This memoir is told as a narrative in first person. Set in the late 40's and early 50's, this story is of Jennings Michael Burch's life as an orphan.
Jennings is taken to an orphanage called Home of the Angels by his alcoholic mother. She leaves him and reassures him that she will return, but instead, she abandons him. There he meets two other orphans, Stacy, and Mark. The Sisters of the orphanage are either warm with him or cold, but all are nurturing compared to Mrs. Burch, his mother.
Some foster parents adopt him called the Carpenters. They make money by adopting him and by his being their dependent, but they are violent and they beat him, so he ends up in the orphanage again. After some time he is transferred to a new orphanage. By his third or fourth orphanage, he realizes the situation is dire, and he escapes and lives at the Bronx Zoo. He is discovered quickly and is shipped off to a new foster family. Randomly, his mother contacts him. She wants him back at the house now, so suddenly, he is back with his mother.

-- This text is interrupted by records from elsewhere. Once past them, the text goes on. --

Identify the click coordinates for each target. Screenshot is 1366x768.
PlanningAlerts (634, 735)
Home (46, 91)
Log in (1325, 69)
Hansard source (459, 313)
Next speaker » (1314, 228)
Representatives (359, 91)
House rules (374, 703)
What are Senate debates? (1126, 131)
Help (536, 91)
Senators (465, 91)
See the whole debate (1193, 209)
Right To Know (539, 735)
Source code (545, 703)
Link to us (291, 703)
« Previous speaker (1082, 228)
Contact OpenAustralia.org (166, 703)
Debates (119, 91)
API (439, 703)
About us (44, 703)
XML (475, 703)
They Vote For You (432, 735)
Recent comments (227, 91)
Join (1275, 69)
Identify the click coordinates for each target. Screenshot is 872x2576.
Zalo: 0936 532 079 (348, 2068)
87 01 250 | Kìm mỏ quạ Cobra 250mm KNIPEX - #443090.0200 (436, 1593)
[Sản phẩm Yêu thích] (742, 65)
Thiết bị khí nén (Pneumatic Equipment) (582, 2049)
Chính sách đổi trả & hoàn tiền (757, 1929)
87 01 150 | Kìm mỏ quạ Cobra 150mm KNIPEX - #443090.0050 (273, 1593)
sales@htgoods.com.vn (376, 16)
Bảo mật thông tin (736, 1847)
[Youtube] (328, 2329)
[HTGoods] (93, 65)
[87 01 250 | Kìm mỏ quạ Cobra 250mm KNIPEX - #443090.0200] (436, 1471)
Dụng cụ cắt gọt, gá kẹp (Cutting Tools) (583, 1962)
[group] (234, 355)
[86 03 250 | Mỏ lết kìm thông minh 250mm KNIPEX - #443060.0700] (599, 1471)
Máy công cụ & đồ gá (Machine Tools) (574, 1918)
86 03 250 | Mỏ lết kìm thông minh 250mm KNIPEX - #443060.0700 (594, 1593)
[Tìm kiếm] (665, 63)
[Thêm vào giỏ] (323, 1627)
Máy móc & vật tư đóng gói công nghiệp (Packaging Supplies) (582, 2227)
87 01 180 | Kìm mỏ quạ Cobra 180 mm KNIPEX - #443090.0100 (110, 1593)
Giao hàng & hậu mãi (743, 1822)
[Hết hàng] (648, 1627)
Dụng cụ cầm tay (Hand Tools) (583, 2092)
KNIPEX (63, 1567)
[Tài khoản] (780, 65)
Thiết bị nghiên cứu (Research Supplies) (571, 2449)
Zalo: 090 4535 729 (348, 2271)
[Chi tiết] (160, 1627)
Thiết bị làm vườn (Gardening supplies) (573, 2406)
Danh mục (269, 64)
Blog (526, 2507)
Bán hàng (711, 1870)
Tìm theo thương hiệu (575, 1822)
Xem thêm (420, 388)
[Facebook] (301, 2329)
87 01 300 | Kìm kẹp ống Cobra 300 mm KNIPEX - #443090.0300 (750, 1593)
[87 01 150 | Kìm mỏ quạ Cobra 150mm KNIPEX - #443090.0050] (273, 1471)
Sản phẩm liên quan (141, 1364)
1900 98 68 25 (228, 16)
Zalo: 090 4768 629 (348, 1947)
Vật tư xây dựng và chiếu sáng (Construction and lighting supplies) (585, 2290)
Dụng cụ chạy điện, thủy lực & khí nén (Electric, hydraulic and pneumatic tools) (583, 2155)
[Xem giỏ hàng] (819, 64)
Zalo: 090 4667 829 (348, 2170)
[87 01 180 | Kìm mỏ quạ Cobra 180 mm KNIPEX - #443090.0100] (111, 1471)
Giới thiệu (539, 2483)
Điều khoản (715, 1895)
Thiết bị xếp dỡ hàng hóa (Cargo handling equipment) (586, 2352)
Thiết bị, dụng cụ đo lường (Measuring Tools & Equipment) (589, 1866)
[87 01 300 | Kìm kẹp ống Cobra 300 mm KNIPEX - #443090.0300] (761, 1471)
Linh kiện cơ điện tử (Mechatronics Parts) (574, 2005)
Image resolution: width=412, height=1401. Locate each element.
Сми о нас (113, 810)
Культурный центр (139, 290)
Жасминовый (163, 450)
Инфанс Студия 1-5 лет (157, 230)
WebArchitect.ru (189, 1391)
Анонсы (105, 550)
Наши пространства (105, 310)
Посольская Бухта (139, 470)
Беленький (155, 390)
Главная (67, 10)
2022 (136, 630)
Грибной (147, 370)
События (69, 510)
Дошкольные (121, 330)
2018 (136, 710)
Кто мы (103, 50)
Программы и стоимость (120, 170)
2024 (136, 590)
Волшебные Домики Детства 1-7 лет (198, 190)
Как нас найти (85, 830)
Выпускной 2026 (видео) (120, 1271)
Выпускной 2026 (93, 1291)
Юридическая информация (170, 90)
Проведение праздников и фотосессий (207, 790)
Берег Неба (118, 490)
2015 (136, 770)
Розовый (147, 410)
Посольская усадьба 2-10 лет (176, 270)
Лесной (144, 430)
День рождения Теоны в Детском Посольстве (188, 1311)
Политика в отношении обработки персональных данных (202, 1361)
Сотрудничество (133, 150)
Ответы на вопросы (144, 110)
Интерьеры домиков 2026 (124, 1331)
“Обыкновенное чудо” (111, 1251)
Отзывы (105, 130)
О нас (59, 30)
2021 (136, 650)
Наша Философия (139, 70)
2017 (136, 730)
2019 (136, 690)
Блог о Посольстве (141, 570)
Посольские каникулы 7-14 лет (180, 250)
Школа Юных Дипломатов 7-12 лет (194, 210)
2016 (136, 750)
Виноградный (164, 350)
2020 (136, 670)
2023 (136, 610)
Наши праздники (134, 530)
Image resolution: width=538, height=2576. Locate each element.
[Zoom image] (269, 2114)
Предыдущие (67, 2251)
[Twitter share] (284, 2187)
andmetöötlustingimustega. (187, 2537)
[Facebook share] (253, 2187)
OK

He reflects on the jarring, sudden changes in his life, the random uprooting and transferring to a new home, never quite establishing a sense for what is normal. In essays, he discusses self-esteem, self-acceptance, and the damage done to his psyche by his mother. After some time there, she is injured in an accident, and Jennings is sent back to an orphanage. He is taken in by Sal, the bus driver. In an epilogue, he describes his decision to become a police officer to give back in some way.